开发者 https://www.devze.com 2022-12-28 20:03 出处:网络
Is there a way to get GHCi to produce better exception 开发者_如何学编程messages when it finds at runtime that a call has produced value that does not match the function\'s pattern matching?

Is there a way to get GHCi to produce better exception 开发者_如何学编程messages when it finds at runtime that a call has produced value that does not match the function's pattern matching?

It currently gives the line numbers of the function which produced the non-exhaustive pattern match which though helpful at times does require a round of debugging which at times I feel is doing the same set of things over and over. So before I tried to put together a solution I wanted to see if something else exists.

An exception message that in addition to giving the line numbers shows what kind of call it attempted to make?

Is this even possible?


Try turning on warnings in ghci. This enables the compile time warnings you can get with ghc by passing -W, for example. You can do this several ways:

ghci -fwarn-incomplete-patterns

Or Neil Mitchell describes how he sets this up in his .ghci. Here is the relevant excerpt:

:set -fwarn-incomplete-patterns

You can manually enter this at ghci as well, but it would be a pain to do so each time you start it.

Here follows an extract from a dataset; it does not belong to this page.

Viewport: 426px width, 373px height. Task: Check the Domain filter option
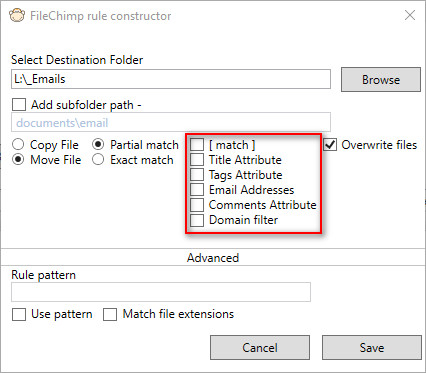coord(197,220)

Entered this way, it only works for statements entered at the prompt, not for loading files with :l. Instead you can put this comment at the top of the file you want to warn about incomplete patterns:

{-# OPTIONS_GHC -fwarn-incomplete-patterns #-}


I recognize that this is something of a non-answer to your question, but my impression is that among veteran Haskell programmers there's a general consensus that non-exhaustive patterns should be avoided in the first place, even to the point of using -Werror to generate errors instead of just warnings.

I'm not sure how well that works in combination with GHCi, however, especially if you're writing functions at the prompt instead of loading a file--I can imagine it getting in the way more than it helps for working interactively. Running GHCi with the appropriate command-line flags seems to get the desired result for me, though.

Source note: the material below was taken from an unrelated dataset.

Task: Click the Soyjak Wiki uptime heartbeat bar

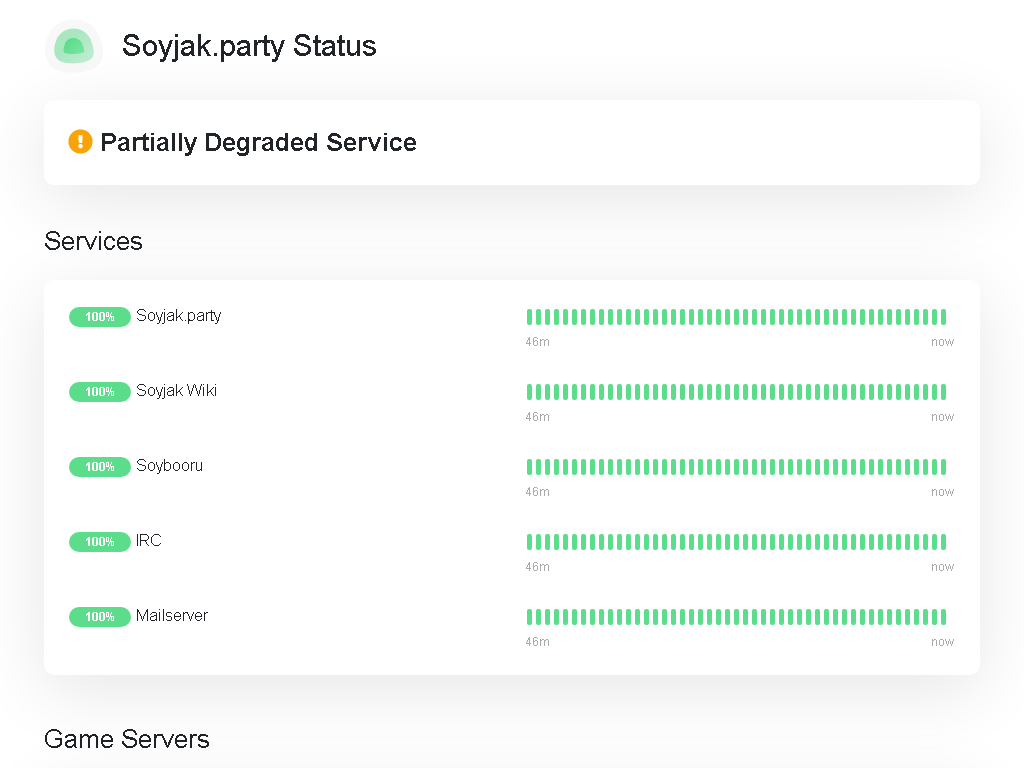Action: [736, 392]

If you want a more drastic solution to non-exhaustive patterns, you could always port Catch to work with modern GHC versions. Heh.

Beyond that, if you're using non-exhaustive patterns because the function really, truly, should never be called with some values, the missing cases can be filled in with something like error $ "function foo called with ridiculous arguments " ++ show blahBlah, if knowing the invalid arguments would be helpful. Alternately, you could try to rework your code or define more specialized data types such that functions can always do something sensible with any non-bottom argument.

Otherwise, I think you're stuck with awkward debugging.